EXERCISE DESCRIPTION - Using the listing below, set down each line from the line containing "Task: Toggle preview" through the line containing "Click the Select", both ends included, exactly and with nothing added.

++++++

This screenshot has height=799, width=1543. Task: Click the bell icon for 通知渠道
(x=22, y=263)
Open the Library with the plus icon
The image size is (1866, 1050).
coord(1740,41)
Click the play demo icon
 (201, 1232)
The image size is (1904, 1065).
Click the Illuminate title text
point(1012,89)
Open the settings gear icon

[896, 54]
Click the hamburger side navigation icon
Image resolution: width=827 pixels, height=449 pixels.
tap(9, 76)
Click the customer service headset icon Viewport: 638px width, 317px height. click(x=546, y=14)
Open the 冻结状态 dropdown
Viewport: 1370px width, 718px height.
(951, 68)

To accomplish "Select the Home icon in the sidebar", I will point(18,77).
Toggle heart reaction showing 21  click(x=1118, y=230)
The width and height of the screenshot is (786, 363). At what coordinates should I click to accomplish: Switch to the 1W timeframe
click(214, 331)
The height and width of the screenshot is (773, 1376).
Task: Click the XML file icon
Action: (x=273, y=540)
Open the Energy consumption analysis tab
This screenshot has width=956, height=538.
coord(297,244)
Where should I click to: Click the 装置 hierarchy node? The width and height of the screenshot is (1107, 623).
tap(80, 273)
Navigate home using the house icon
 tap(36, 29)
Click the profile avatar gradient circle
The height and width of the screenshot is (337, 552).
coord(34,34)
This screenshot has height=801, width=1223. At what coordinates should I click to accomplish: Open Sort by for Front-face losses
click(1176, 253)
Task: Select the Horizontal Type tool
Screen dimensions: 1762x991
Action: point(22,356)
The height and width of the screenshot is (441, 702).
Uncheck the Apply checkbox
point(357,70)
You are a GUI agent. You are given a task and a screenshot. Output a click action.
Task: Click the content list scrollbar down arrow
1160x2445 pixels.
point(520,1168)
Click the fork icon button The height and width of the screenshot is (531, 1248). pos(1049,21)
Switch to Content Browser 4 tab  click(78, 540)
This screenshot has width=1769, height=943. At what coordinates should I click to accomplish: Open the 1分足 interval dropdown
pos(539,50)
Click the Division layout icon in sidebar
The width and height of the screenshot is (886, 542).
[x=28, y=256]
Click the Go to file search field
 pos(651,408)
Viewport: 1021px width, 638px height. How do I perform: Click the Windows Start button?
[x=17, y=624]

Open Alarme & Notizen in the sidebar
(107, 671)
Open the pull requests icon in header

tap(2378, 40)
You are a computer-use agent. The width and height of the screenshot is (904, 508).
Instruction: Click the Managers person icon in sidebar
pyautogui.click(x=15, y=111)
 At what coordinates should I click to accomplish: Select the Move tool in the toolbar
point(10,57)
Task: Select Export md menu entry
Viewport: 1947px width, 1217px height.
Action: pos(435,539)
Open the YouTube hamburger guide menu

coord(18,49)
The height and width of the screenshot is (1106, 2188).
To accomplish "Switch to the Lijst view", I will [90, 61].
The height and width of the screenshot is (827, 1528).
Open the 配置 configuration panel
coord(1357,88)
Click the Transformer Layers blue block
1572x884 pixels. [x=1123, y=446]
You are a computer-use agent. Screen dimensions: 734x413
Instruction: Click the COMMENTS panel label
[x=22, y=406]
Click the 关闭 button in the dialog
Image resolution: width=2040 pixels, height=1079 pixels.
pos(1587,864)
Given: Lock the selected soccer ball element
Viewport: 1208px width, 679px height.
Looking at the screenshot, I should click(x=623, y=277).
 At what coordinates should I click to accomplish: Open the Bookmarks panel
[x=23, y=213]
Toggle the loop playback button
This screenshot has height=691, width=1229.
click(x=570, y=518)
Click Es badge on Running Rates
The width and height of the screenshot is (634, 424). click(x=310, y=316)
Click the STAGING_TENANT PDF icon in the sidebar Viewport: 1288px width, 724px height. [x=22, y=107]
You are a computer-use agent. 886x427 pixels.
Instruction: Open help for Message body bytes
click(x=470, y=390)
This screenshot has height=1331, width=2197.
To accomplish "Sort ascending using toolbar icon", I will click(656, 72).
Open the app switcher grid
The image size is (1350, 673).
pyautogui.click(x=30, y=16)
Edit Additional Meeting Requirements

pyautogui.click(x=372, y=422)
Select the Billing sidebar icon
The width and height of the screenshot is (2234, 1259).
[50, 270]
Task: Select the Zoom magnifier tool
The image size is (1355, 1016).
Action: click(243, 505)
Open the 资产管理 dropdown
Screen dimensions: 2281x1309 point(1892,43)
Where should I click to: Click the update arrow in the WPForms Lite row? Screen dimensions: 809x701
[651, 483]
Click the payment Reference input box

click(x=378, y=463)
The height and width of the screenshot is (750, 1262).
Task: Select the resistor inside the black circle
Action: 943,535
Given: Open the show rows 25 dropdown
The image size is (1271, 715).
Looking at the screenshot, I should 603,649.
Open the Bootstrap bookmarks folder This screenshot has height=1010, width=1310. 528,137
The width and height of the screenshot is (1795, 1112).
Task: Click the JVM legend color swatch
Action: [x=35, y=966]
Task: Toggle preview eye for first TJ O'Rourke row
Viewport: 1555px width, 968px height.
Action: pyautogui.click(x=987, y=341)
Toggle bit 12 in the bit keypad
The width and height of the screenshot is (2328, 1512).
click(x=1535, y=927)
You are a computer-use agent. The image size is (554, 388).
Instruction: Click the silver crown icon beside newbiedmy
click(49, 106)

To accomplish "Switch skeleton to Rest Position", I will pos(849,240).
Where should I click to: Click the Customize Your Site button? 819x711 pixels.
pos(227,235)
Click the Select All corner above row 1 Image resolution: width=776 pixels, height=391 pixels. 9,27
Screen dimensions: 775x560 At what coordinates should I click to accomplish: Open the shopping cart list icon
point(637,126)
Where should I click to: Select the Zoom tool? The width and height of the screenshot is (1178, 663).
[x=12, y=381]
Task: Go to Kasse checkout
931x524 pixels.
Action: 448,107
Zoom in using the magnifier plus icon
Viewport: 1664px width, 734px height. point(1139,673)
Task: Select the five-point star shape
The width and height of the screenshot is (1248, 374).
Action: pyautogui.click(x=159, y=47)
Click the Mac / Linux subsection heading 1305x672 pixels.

++++++

SOLUTION -
Task: Toggle preview eye for first TJ O'Rourke row
Viewport: 1555px width, 968px height.
Action: pyautogui.click(x=987, y=341)
Toggle bit 12 in the bit keypad
The width and height of the screenshot is (2328, 1512).
click(x=1535, y=927)
You are a computer-use agent. The image size is (554, 388).
Instruction: Click the silver crown icon beside newbiedmy
click(49, 106)

To accomplish "Switch skeleton to Rest Position", I will pos(849,240).
Where should I click to: Click the Customize Your Site button? 819x711 pixels.
pos(227,235)
Click the Select All corner above row 1 Image resolution: width=776 pixels, height=391 pixels. 9,27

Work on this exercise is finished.